The metabolic fate of Fluprednidene (2193-87-5) has been clarified through recent pharmacokinetic studies. Isotope-labeling experiments published in Drug Metabolism and Disposition (2024) identified three primary hepatic metabolites, with the 6β-hydroxy derivative being the predominant circulating form. Importantly, these metabolites retain approximately 40-60% of the parent compound's anti-inflammatory activity, contributing to Fluprednidene's prolonged duration of action. These findings have implications for dosing regimens in patients with hepatic impairment.
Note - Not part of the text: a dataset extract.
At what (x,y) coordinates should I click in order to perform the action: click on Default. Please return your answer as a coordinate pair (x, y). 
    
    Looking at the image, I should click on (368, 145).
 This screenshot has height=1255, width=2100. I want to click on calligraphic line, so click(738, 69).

Emerging safety data from post-marketing surveillance (2020-2024) involving over 15,000 patient-years of exposure have reinforced Fluprednidene's favorable risk-benefit profile. The incidence of hypothalamic-pituitary-adrenal axis suppression was notably lower (0.8 cases per 1000 patient-years) than with equipotent doses of other corticosteroids. However, researchers caution about potential drug-drug interactions with strong CYP3A4 inducers, which may reduce therapeutic efficacy by up to 35% based on in vitro hepatocyte models.
Future research directions include investigating Fluprednidene's potential in autoimmune neurology, with preclinical models showing neuroprotective effects in experimental autoimmune encephalomyelitis. A collaborative study between academic and industry partners (NCT05678921) is currently evaluating its impact on multiple sclerosis progression. Additionally, structure-modification efforts are underway to develop next-generation analogs with improved tissue selectivity, particularly for pulmonary and gastrointestinal applications.